For those who know him, Ruben’s philosophy is not merely academic. It comes naturally from a man who loves what he does. “This guy is a wonder guy,” says Thomas Durkee, a 72-year-old T11 incomplete para. “You go in his office and you feel like it’s a club. There is a definite camaraderie. And he knows what he is doing, treats you like a regular guy. I’ve been to a lot of different doctors. He has a chair you sit in and get weighed. Rehab doctors don’t even have this. The guy has poured himself into this thing to take care of people. He makes you feel great, does his job, and all his employees are nice.”

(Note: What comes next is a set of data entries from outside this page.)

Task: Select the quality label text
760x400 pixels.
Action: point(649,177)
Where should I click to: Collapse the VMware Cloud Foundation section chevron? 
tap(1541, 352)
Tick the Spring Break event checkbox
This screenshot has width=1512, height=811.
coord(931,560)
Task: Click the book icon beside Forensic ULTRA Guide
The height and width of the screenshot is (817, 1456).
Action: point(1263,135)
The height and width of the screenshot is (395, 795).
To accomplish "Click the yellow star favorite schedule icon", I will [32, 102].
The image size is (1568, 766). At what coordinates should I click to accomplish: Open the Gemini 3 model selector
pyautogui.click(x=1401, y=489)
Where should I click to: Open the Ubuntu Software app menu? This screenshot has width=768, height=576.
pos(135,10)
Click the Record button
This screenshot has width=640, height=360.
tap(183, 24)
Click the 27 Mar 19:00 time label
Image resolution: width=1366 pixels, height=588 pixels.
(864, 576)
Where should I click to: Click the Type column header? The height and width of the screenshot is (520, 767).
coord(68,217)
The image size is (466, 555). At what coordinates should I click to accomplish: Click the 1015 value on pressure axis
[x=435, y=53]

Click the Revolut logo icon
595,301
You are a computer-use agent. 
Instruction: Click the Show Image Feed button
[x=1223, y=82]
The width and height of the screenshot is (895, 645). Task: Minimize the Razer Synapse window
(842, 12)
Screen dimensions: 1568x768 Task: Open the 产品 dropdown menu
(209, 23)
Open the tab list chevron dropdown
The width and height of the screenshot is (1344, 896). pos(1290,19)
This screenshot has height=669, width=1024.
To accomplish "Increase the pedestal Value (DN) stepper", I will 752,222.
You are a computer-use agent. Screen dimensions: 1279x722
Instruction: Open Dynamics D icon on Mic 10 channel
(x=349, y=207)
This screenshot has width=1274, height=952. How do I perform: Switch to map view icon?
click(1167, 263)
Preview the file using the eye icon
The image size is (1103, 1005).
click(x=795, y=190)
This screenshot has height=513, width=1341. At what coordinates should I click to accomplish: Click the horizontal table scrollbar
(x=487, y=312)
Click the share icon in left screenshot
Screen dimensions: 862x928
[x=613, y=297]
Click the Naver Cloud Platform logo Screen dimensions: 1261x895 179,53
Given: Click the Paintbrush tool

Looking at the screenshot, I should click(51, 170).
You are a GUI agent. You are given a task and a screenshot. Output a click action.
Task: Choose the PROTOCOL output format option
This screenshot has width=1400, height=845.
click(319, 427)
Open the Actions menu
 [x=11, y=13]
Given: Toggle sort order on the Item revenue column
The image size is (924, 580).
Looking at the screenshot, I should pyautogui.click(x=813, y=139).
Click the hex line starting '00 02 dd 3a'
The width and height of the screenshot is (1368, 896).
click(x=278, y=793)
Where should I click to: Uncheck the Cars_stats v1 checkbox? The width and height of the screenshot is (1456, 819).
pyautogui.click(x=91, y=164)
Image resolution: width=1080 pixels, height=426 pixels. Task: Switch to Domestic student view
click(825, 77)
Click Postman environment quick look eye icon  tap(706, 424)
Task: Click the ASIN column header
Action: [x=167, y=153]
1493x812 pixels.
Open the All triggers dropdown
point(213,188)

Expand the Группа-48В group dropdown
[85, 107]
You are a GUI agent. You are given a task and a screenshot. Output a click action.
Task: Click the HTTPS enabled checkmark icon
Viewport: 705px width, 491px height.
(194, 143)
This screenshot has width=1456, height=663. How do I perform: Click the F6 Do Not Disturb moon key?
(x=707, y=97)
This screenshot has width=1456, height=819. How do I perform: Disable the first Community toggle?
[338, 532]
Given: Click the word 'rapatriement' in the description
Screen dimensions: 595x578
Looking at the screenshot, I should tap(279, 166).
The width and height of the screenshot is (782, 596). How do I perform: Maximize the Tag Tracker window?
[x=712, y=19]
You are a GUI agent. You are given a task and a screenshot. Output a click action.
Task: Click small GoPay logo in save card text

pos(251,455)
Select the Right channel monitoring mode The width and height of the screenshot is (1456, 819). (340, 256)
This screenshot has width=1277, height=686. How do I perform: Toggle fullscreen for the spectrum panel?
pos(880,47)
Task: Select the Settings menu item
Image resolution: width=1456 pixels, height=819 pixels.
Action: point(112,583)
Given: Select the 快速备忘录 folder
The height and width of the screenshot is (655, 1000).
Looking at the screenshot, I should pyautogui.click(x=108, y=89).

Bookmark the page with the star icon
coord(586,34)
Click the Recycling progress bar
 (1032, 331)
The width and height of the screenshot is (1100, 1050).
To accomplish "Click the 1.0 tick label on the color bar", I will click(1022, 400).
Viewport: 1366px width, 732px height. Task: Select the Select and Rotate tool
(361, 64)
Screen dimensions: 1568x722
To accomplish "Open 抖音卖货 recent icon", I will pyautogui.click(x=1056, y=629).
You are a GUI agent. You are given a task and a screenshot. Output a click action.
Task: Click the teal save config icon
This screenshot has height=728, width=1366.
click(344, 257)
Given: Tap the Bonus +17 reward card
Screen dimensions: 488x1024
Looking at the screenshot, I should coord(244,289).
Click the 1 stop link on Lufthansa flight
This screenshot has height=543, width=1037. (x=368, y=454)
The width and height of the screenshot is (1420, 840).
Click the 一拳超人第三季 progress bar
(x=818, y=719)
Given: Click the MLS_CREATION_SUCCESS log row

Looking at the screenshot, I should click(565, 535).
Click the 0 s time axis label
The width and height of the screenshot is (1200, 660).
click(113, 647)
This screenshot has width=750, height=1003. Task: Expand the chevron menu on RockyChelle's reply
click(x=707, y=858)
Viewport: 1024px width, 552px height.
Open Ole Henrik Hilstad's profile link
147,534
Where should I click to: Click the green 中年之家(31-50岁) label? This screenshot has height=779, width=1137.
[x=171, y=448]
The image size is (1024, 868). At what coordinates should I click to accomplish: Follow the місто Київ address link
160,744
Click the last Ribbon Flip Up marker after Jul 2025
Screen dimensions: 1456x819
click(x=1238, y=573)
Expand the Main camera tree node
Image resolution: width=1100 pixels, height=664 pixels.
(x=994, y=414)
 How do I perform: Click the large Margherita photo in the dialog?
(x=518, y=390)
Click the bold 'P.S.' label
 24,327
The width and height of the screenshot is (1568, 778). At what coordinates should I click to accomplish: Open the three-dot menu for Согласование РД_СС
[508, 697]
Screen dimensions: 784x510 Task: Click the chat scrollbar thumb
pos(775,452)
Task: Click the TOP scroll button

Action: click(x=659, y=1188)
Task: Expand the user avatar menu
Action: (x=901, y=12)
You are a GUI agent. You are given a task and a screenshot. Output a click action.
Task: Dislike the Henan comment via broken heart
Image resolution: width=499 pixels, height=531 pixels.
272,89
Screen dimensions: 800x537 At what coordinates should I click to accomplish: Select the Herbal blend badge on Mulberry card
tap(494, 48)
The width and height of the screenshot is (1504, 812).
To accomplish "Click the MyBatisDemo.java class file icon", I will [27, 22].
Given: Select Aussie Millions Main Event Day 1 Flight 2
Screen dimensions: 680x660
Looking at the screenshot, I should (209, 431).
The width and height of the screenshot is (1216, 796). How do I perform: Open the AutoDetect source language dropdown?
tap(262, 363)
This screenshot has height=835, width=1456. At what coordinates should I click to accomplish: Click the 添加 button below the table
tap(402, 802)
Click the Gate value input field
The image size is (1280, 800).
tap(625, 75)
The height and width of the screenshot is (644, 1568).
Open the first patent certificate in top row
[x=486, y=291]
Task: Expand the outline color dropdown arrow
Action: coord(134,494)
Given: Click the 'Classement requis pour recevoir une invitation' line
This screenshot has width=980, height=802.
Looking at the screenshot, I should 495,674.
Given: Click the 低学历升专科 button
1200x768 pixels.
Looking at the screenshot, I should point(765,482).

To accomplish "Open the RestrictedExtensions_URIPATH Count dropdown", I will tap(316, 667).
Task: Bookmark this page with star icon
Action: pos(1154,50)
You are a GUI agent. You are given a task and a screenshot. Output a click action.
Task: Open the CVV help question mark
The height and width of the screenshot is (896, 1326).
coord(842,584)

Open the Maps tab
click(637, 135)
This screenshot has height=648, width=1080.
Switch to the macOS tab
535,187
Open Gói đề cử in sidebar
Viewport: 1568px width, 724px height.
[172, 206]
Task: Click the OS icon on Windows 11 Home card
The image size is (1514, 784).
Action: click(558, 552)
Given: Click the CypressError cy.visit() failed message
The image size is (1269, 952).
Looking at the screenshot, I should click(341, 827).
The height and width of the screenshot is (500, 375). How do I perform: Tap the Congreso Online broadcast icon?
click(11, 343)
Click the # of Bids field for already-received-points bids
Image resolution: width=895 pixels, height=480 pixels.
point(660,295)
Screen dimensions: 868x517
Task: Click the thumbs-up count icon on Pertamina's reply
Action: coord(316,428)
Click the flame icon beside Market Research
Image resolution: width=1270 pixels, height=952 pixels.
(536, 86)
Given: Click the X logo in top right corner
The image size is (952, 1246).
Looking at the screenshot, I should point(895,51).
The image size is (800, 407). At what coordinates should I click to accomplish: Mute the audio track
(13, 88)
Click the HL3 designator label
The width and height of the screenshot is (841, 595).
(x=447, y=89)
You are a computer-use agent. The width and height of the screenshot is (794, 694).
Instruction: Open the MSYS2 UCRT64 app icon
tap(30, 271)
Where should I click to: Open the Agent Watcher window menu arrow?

It may sound too good to be true, but the results the clinic gets are proof that the patient-centered model really works. Encompass HealthCare is gaining a reputation as a wound care clinic that succeeds where other treatment facilities give up. Kathy Best knows this all too well. She became severely depressed when no one seemed to be able, or even willing, to tackle a difficult wound. One doctor even told her that she would most likely have to go to a nursing home and would probably die there within five years.
Fortunately, she heard about Encompass HealthCare and went there. What happened next has been covered in greater detail in a previous story in New Mobility (“New Model for Wound Care,” April 2013). The short version is Dr. Ruben took her as a patient and restored her health and her sense of well-being. “Everything is fine with my health now,” she says. “All is fine, I’m shopping, driving, going out with girlfriends. I’m back to myself prior to how sick I was. Just two years ago I was way, way down in the dumps. I am so happy that I am so well. I stop people on the street and tell them I’m happy!”
Care When and Where It is Needed
You would think that results like this would mean long waits to get into the clinic, but the goal of the staff seems to be to get you in for evaluation and treatment as soon as possible, unlike many medical facilities or doctors’ offices where you must set an appointment weeks or even months in the future. This is where the concept of accessibility begins. When you need wound care, you need it now. Often the appointment at Encompass HealthCare happens the same day you call or the next day, which can mean the difference between having a minor infection spiral out of control — and maybe even lose a limb — or healing up a wound efficiently. And it is all done in an outpatient setting that keeps you out of the hospital.
Ora Smith is a Vietnam vet who became a diabetic as a result of being exposed to Agent Orange. He sometimes has to use a wheelchair. It was November 18, just before Thanksgiving, when he went to see Ruben, who suggested he start IV infusions to get rid of infection in his toe right away. He began having IV treatments at the clinic seven days per week immediately. “Do I have to come on Thanksgiving?” asked Smith.
“Well, the germs don’t know it’s Thanksgiving,” answered Dr. Ruben.